Local group Move America Forward supports the troops—and the War on Terror
Clad in an American flag-print tank top, a red leather jacket and gem-studded jeans, patriotic singer Diana Nagy kicked off Move America Forward’s 40-city Honoring our Heroes at the Holidays Tour with an inspired rendition of “The Star-Spangled Banner.”
The crowd of about 200 people waved their plastic replicas of that banner high in the air as young uniformed Marines stood in line stoically watching the performance at William Land Park on November 13.
“We thank our troops and we thank our veterans,” Nagy said, eliciting cheers and applause. The tour’s official musician, Nagy said she got a call from MAF after they heard her sing “Where Freedom Flies,” a song written by her mother, who couldn’t sleep one night after seeing a newscast of protesters burning the American flag.
“These words just came to her,” Nagy said. “We knew that the world needed to hear this.”
Sacramento-based MAF is committed to supporting U.S. troops in Afghanistan and Iraq and is touring to collect 100,000 holiday greeting cards that will be delivered to the troops overseas at the end of this year.
“We’re doing cards and packages to send over to the troops for Christmas,” said MAF organizer Deborah Johns, a Blue Star Mom whose son has served three tours of duty in Iraq.
Yellow ribbons were plastered on the cars in the parking lot outside of Fairy Tale Town in William Land Park, where volunteer Bill McNab directed traffic with a “Pro-Troop Rally” sign and large American flag by his side. McNab, a Korean War veteran who said he was lucky to survive the conflict, said he is proud of the troops’ efforts in Iraq and Afghanistan.
“When you go to war, you go to win,” McNab said. “It’s like playing football. You don’t send your second string in; you send the best team you got. I mean, I played football, so I know.”
Festooned with red, white and blue balloons and those waving plastic American flags, the event was reminiscent of a Fourth of July celebration. Freedom was the frequent theme of the event’s speakers.
“We recognize that the cost of our freedom is not free,” Debbie Lee, a Gold Star Mom who lost her son in Iraq, told the crowd. “It is with great respect and deep understanding that I speak to you today to honor each and every veteran that has served or is serving our great country. I understand and appreciate all who have given so much for me that I can enjoy my daily freedoms.”
Several tables were set up with holiday cards waiting to be signed. Linda Bruzzone of Vacaville, who has a son-in-law in the military, said she was excited about the Christmas-card project because it’s an easy way to show support for the troops.
“I feel that there is nothing more important than to get a word from home and a sound of support from home to show that we care about them and that they are not forgotten,” Bruzzone said.

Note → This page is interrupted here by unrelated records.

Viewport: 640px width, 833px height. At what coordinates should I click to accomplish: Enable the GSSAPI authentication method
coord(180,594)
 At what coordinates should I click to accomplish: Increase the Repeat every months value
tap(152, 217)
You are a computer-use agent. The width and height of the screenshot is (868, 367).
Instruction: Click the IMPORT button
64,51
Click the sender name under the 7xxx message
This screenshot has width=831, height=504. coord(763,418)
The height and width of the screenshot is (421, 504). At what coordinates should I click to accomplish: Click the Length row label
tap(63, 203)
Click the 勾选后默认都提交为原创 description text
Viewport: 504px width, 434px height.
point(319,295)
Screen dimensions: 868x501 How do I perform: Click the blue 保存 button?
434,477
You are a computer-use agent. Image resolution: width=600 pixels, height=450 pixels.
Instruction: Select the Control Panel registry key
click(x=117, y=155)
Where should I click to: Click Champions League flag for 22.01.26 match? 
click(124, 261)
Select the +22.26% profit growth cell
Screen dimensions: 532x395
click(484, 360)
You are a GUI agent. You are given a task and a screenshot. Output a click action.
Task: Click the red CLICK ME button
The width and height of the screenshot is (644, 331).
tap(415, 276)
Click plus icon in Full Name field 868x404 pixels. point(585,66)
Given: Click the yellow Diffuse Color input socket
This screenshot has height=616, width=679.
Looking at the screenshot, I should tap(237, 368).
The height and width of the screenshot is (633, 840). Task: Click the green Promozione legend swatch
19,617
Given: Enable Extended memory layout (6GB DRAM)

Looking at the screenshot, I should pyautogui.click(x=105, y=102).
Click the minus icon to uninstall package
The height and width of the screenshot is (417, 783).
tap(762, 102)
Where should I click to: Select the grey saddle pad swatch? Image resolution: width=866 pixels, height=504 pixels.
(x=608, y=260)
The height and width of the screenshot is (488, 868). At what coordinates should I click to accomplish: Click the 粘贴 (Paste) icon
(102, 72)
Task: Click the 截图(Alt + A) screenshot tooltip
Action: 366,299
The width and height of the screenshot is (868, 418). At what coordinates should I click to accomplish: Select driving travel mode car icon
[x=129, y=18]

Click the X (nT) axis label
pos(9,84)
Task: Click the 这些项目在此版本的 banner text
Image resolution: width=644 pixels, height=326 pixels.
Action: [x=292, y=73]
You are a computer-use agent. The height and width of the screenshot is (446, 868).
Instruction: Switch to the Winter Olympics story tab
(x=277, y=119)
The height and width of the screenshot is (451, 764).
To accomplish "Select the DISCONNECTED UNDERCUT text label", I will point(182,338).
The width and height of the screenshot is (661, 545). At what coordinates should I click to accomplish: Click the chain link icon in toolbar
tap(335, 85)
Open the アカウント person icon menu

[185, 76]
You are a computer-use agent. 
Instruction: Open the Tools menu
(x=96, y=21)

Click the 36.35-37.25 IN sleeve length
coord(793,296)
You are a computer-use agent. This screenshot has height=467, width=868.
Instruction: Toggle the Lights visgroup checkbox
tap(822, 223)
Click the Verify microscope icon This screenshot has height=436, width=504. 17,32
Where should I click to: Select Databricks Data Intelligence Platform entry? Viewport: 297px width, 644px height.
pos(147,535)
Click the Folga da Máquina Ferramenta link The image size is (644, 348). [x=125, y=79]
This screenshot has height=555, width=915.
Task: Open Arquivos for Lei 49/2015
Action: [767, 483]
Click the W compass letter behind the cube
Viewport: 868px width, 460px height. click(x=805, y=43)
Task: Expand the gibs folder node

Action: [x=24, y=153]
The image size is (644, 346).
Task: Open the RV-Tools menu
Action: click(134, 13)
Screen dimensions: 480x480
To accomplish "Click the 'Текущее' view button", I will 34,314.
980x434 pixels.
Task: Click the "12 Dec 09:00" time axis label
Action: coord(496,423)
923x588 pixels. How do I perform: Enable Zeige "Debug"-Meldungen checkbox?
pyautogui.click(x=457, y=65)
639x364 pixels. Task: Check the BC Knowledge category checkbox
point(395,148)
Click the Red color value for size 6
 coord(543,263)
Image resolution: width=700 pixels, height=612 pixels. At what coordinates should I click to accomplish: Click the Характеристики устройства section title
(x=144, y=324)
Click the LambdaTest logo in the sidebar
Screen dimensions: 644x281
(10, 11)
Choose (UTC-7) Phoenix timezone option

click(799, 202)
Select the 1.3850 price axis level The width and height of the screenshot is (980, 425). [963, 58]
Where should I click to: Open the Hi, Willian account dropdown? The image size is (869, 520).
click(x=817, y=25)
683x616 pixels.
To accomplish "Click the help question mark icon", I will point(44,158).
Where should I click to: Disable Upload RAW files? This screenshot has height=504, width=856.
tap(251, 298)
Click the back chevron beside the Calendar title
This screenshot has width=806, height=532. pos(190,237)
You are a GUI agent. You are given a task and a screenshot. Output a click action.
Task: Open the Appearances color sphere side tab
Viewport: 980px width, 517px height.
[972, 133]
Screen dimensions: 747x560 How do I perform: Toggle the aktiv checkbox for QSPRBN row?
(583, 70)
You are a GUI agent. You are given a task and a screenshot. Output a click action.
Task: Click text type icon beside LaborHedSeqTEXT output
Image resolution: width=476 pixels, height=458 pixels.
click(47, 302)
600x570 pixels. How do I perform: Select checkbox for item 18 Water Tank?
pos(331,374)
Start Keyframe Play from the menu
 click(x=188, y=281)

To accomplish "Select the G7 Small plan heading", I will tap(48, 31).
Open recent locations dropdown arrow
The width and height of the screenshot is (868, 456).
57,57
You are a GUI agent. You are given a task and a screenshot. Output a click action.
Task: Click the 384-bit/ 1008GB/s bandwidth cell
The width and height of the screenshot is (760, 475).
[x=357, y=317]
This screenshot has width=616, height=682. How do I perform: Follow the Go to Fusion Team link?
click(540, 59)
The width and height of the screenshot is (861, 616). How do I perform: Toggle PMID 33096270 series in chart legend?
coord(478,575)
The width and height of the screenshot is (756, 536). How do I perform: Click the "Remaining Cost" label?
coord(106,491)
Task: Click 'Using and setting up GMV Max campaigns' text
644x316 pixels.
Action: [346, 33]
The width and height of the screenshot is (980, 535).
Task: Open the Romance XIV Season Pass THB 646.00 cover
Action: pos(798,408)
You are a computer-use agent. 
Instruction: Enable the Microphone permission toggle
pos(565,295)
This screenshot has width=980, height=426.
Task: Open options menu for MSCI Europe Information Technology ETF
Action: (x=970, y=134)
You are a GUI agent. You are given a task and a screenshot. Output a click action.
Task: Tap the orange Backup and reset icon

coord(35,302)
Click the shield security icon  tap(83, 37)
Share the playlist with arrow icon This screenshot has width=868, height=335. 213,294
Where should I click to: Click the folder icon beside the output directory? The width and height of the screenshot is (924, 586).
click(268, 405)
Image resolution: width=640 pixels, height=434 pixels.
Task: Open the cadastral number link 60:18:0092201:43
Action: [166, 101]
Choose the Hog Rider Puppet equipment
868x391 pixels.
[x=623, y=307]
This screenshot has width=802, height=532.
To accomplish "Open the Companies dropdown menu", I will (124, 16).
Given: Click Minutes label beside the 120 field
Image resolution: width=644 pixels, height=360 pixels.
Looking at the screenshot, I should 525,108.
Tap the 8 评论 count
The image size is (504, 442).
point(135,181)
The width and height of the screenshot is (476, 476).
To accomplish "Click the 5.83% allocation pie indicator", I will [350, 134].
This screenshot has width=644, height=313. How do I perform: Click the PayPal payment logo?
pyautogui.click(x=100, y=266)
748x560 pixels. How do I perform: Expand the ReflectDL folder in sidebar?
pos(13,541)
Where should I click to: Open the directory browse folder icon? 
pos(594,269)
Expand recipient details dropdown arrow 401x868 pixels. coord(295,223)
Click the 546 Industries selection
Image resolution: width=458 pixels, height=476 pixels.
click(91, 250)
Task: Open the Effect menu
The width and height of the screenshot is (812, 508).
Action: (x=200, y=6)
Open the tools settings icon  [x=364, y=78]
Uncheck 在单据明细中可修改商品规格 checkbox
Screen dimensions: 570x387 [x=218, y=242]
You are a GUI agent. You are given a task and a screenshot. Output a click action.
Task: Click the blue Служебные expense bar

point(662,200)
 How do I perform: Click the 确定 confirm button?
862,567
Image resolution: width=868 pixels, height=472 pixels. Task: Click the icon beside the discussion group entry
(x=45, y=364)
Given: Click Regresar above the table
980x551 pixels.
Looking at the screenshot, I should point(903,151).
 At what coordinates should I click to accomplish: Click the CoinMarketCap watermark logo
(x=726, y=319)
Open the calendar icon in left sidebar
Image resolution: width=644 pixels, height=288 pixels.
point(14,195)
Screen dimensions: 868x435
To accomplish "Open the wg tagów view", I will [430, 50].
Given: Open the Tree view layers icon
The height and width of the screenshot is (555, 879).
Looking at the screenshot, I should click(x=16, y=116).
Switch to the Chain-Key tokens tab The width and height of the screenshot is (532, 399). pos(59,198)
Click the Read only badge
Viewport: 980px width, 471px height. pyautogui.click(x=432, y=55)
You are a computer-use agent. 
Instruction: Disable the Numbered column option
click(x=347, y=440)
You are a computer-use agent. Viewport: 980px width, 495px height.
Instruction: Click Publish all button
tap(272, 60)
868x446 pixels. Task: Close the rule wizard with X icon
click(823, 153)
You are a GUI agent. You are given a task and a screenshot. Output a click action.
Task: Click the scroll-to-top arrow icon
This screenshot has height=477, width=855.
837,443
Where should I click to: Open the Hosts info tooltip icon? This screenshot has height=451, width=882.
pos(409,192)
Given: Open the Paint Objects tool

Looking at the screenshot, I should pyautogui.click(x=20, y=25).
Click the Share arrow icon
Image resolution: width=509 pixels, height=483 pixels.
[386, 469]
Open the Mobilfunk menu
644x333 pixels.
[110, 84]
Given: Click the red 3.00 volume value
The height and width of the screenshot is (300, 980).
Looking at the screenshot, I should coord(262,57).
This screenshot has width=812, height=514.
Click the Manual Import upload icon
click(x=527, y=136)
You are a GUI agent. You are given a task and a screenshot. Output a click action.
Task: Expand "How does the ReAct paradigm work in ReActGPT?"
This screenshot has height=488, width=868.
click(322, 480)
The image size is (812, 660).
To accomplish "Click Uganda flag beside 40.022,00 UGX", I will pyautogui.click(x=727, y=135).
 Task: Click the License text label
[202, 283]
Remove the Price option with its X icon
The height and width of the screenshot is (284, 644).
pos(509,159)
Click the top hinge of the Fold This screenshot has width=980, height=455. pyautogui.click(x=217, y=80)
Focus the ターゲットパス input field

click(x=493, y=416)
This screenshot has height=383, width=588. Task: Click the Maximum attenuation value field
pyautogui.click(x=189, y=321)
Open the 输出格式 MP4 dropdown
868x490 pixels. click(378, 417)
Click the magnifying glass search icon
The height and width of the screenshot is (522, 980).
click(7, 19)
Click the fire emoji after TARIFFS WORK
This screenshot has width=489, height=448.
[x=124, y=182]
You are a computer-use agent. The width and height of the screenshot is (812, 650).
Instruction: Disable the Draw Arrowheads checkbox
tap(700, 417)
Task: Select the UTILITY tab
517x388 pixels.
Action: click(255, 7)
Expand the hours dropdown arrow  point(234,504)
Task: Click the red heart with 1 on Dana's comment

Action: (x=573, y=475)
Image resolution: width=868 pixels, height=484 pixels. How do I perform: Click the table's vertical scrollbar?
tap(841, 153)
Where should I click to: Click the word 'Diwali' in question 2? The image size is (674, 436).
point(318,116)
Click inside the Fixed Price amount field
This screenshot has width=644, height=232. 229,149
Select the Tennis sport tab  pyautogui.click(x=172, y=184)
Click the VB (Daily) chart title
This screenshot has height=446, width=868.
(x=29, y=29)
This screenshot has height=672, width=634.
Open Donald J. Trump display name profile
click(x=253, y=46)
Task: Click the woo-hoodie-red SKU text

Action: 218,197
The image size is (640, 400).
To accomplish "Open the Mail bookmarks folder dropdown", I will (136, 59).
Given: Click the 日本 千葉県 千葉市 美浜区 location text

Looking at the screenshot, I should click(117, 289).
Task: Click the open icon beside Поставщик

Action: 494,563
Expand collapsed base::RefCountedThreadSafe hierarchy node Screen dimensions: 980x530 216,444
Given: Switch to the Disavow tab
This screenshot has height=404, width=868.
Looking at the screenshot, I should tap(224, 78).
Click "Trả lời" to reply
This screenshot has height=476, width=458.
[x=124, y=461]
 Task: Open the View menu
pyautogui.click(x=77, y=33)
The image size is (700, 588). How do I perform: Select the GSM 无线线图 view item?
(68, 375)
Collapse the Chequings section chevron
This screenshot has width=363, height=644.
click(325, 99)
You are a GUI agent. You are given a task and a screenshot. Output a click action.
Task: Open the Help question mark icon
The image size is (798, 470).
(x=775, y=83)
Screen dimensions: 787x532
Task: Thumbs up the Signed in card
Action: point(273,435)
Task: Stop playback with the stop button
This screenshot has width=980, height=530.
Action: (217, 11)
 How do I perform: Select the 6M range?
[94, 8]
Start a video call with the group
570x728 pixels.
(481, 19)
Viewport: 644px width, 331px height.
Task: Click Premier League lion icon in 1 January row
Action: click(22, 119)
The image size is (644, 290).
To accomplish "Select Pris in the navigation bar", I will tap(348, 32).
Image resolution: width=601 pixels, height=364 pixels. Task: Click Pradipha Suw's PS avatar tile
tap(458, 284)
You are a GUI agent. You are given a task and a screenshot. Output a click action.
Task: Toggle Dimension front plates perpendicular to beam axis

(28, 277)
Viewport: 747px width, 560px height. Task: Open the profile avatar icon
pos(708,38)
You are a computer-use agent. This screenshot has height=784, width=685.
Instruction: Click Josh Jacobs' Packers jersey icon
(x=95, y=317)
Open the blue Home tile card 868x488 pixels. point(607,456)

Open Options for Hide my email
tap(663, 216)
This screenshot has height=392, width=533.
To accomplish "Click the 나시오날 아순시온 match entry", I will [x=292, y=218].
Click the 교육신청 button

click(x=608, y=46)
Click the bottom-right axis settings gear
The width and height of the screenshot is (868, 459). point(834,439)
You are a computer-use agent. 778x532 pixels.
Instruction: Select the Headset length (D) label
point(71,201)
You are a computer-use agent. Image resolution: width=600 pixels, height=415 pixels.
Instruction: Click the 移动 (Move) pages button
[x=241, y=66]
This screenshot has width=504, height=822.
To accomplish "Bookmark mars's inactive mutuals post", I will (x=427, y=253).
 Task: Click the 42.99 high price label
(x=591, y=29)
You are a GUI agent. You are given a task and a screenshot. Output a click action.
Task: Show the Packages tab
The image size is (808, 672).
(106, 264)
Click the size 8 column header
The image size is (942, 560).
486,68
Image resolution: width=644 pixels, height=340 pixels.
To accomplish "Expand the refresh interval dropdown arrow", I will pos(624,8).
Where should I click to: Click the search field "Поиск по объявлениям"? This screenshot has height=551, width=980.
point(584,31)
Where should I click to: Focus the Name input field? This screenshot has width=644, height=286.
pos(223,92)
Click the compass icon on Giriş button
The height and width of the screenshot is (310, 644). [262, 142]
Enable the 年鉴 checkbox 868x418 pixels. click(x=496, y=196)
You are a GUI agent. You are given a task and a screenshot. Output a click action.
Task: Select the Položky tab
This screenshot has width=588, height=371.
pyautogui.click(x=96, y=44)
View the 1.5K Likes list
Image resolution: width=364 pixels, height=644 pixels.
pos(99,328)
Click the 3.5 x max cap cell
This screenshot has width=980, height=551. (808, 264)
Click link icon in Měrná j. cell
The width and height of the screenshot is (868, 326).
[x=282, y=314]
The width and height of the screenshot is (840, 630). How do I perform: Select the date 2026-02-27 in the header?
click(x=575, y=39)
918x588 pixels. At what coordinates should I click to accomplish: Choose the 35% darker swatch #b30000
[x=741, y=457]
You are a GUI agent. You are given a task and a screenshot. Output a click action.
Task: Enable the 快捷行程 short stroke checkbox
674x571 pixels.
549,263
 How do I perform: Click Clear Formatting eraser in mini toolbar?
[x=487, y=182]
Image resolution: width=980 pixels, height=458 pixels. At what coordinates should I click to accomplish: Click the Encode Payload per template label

Sacramento veteran Douglas Buck, who came to the event after hearing about it on talk radio, is ready for the Iraq debacle to end.
“Our politicians, both sides, have got to get off their butts and get in there and get this thing done,” Buck said. “In World War II we didn’t have that problem, we had people who got in there and fought for it and got it over with. This is a different kind of war. You can’t just go in and blow everyone up, but you ought to. Just get it over with.”
Some, like Linda Turner of Sacramento, think U.S. troops are making progress in Iraq and Afghanistan, but the media fail to report on any positive aspects.
“I think we should support our troops, they’re doing a wonderful job and unfortunately the media doesn’t seem to care,” Turner said.
She also believes it would be a mistake to give up on the war effort now.
“I think it would be a terrible idea to leave. The Muslims, they would see this as if they had defeated us and they would push on forward. It would be a sign of weakness by the United States,” Turner said.
According to William Mayer, editor and publisher of the right-leaning Web site www.pipelinenews.org, this type of support is necessary to buoy the morale of U.S. troops, especially in light of what he called “anti-military” media reports.
“I think we’re winning,” Mayer said. “It’s a war that we have to win.”